I had similar problem last year few times, reseating GPU like 20 times somehow solved the problem, so I think it is most likely my motherboard PCI-E lanes which have either bad contact or don't want to work at all.
Any idea what else I could try, as I said it worked for more than half a year till yesterday.
Psu ok (everything is spinning), 2 VGA's can't be bad borrowed from a friend today. Hdd, 3 of them can't fail at once, cooller applied correctly. Ram 2 sticks think is fine too never had any ram related error. Most likely motherboard, but, can 3 pci-e lanes get same problem at once.

ANY additional option I could try to make it work again, any ideas pls 
(buying changing something not an option)
Thx

P.S. I CAN NOT HEAR THE BEEP (when loading bios it was short beep always, now there isn't.)


----------



## fullinfusion (Jun 26, 2014)

Something is shorted IMO. Check the back plate. Did it come with a gasket to place between the plate and board?


----------



## XSI (Jun 26, 2014)

back plate is protected with some antistatic stuff. my case is metal even if it touches backplate, not a metal on it


----------



## Tebu (Jun 26, 2014)

First take all hardisks and drives cords away from the motherboard.

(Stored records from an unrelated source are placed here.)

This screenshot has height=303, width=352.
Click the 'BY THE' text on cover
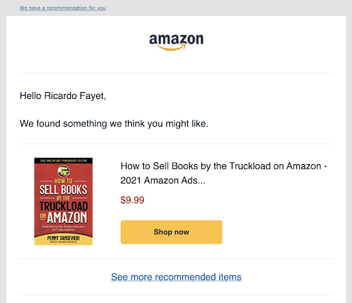[x=63, y=198]
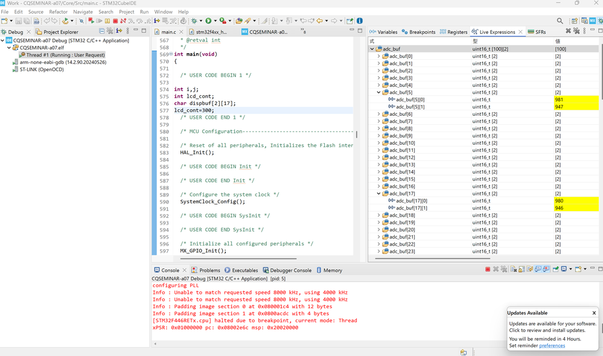Expand the adc_buf[0] entry

coord(379,56)
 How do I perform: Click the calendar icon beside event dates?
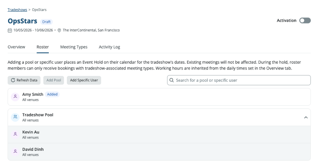pos(10,30)
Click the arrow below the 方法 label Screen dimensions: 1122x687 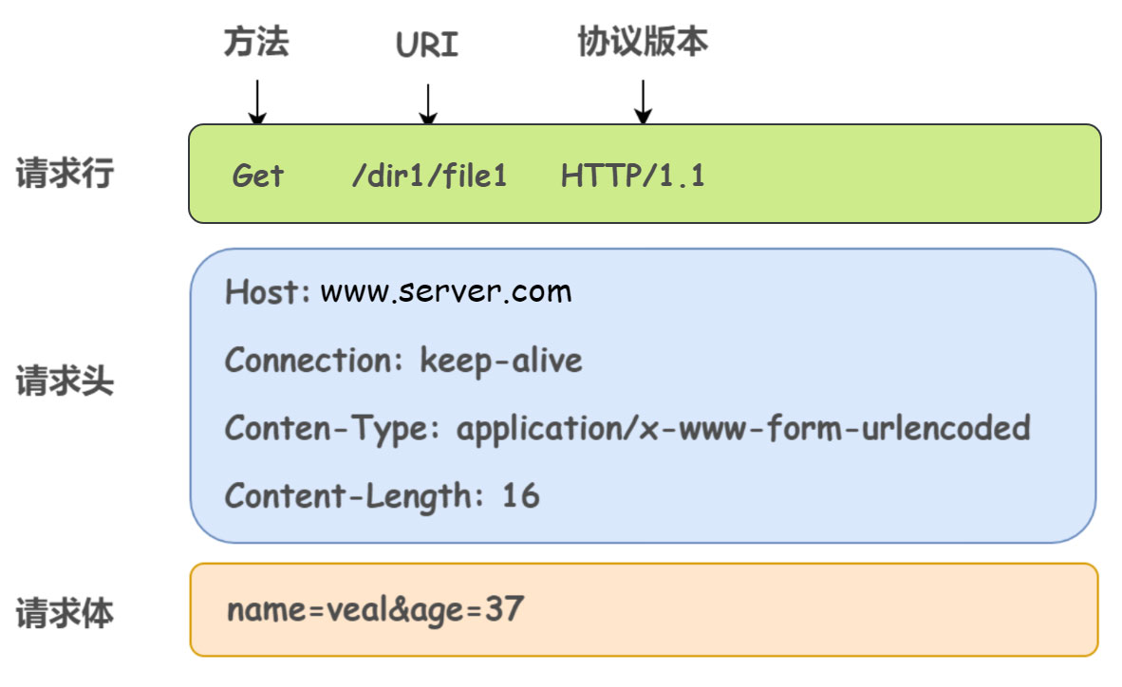coord(257,102)
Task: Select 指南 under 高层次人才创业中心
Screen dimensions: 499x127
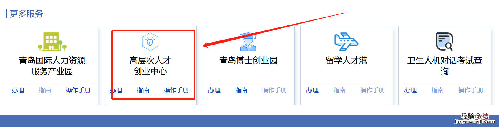Action: tap(143, 90)
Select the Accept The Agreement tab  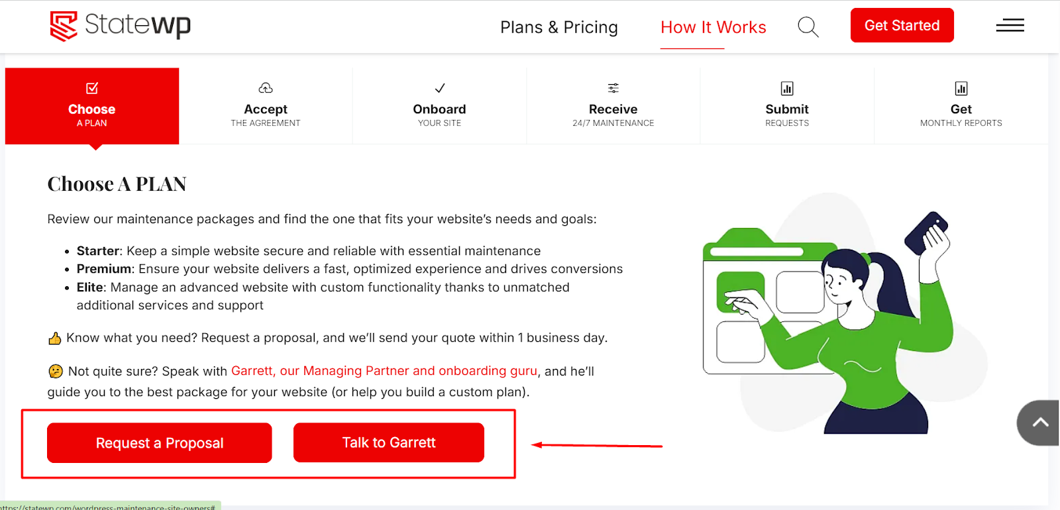point(266,106)
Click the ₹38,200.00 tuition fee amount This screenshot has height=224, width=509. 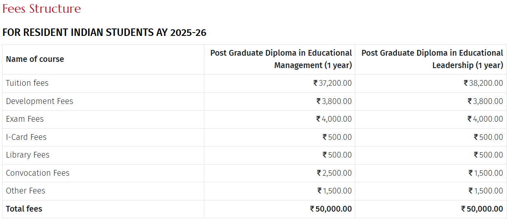tap(483, 83)
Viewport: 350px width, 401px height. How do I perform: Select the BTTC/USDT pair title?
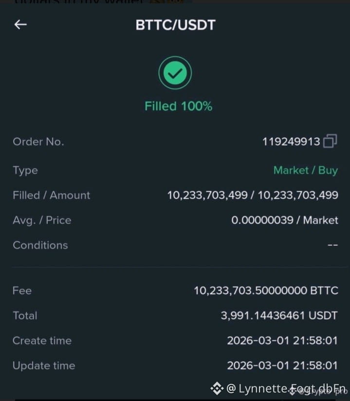tap(176, 25)
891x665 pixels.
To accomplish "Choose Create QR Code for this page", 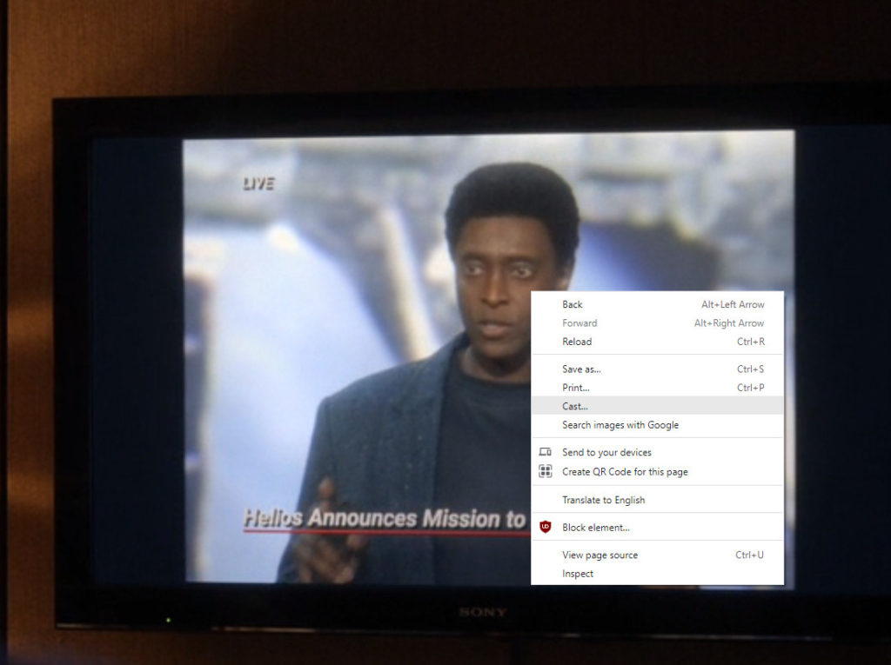I will click(625, 472).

Minimum setting to motherboard: one memory stick, vga-card, jumpers to clear cmos and plug keybord with ps2 or usb(if motherboard uses/support usb keyboard in bios). If this won't work, try other vga-card or memory. Good luck !


----------



## 95Viper (Jun 26, 2014)

Here is a nice guide that gives some tips on the cooler installation --> [Guide] Installing Cooler Master Hyper 212 EVO\Plus\X on Sockets...

It, also, mentions a few of the possible things overlooked... like using the proper standoffs, bracket holes, tightening, bent pins, etc.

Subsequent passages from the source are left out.